Pull out every line of the data below that contains the word "Deutschland".
—————
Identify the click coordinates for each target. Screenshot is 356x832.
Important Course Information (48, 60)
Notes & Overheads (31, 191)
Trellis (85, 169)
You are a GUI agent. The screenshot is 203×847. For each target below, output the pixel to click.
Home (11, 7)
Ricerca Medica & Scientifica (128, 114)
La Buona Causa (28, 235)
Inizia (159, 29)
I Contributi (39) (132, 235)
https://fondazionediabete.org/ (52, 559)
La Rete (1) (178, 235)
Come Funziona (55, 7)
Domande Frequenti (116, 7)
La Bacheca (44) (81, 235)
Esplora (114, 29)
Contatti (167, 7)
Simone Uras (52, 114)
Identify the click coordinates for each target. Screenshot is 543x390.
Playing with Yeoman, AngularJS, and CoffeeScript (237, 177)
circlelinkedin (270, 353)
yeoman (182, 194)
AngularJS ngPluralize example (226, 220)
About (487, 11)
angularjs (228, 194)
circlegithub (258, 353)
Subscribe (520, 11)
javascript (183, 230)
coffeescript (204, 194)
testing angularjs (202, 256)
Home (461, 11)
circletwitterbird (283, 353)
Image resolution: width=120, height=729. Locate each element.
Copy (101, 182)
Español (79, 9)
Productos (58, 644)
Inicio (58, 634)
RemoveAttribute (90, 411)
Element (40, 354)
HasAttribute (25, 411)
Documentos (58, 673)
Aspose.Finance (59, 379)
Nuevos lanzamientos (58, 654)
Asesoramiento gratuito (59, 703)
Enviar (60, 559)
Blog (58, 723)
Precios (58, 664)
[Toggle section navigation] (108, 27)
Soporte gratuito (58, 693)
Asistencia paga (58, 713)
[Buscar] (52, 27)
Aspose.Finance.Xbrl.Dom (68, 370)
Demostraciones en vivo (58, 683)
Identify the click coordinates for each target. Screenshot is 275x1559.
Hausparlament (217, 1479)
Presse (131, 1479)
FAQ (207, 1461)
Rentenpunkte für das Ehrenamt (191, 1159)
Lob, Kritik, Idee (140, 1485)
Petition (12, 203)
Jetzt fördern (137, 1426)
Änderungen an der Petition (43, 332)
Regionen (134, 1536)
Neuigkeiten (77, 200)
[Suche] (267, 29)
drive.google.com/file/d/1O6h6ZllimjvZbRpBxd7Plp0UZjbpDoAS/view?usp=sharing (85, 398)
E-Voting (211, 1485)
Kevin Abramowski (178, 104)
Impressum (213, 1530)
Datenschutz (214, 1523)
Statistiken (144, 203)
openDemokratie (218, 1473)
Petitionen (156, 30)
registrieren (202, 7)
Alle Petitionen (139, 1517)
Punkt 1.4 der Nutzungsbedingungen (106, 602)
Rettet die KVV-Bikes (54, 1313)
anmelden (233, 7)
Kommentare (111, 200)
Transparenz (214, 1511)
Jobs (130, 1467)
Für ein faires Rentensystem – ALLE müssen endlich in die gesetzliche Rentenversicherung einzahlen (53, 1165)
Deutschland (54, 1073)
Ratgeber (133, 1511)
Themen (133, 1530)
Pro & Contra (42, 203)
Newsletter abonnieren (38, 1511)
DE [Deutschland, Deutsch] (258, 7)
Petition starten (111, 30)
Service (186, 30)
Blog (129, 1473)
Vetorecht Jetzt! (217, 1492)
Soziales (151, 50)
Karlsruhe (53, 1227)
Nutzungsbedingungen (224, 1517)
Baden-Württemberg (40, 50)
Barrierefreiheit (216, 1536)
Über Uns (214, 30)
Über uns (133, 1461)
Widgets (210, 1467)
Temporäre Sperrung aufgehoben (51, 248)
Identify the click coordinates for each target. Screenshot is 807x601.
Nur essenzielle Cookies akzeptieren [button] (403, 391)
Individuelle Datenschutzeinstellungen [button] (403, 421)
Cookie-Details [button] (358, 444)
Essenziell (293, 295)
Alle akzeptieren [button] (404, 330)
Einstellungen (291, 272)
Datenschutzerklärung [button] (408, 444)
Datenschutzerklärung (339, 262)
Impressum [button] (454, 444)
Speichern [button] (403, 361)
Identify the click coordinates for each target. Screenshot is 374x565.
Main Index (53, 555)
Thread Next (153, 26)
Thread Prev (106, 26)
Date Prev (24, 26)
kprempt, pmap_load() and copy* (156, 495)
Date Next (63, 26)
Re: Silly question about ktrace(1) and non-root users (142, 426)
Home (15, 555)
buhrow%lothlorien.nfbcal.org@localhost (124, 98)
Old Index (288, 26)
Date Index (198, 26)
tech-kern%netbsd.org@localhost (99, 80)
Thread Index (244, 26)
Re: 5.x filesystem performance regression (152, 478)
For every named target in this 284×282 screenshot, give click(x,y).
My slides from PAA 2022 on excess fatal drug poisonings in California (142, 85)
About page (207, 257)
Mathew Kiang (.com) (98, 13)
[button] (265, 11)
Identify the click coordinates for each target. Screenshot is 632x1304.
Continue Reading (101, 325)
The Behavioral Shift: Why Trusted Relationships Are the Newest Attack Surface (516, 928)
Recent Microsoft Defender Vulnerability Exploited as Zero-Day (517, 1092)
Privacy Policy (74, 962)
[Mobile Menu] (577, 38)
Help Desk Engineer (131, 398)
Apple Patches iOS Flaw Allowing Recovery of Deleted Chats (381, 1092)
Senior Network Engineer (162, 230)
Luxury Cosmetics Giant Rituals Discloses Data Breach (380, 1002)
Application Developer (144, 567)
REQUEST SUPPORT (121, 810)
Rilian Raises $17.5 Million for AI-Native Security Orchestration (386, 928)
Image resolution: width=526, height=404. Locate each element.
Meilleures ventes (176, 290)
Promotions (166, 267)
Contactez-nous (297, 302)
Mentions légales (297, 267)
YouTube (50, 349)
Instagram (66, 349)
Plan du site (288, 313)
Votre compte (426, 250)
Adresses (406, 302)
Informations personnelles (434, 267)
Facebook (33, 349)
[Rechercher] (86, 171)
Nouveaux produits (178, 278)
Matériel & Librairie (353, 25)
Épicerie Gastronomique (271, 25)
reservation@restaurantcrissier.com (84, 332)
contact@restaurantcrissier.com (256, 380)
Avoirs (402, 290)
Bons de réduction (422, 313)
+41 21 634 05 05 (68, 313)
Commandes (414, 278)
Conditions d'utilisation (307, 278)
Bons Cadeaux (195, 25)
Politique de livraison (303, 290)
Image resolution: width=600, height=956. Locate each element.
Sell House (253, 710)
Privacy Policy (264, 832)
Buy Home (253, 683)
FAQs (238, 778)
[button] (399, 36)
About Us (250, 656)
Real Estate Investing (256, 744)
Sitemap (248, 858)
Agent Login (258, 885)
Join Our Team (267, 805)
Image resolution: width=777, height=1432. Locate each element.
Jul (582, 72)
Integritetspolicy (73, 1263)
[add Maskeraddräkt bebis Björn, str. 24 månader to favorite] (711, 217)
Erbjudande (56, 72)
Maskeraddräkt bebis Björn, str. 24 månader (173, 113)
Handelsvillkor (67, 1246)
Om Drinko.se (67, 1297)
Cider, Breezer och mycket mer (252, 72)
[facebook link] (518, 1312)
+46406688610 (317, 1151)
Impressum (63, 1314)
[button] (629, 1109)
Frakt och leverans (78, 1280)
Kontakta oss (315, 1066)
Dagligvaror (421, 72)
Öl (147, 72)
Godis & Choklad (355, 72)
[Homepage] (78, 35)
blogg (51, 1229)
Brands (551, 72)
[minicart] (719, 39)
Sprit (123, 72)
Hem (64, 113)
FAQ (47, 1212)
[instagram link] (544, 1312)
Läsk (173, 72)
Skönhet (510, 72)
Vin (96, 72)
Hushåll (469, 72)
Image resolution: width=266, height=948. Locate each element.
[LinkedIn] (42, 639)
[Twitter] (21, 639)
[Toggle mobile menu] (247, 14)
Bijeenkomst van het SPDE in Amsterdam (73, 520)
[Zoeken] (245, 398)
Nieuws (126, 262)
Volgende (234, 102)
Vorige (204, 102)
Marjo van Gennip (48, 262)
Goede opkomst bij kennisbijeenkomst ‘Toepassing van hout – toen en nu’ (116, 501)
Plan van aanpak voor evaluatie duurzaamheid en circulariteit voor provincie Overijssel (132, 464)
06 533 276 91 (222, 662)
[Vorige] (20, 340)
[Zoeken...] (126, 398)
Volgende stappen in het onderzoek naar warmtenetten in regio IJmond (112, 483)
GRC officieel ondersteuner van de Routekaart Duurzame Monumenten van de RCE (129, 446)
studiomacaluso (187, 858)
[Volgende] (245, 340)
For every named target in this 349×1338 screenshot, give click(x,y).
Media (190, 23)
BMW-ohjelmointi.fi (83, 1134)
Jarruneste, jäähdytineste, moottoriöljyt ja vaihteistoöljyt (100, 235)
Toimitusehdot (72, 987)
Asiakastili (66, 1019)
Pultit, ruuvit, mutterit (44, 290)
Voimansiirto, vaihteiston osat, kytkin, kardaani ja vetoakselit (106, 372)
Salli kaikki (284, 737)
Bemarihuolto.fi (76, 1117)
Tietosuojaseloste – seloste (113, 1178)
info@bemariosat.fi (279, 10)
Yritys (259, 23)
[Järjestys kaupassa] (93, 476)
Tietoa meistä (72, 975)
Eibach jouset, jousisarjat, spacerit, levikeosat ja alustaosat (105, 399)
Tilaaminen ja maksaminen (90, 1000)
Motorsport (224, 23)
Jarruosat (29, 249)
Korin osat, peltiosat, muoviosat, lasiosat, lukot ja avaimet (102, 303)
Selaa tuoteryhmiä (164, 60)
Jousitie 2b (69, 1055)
—————
**Reply**
Deutschland (54, 1073)
DE [Deutschland, Deutsch] (258, 7)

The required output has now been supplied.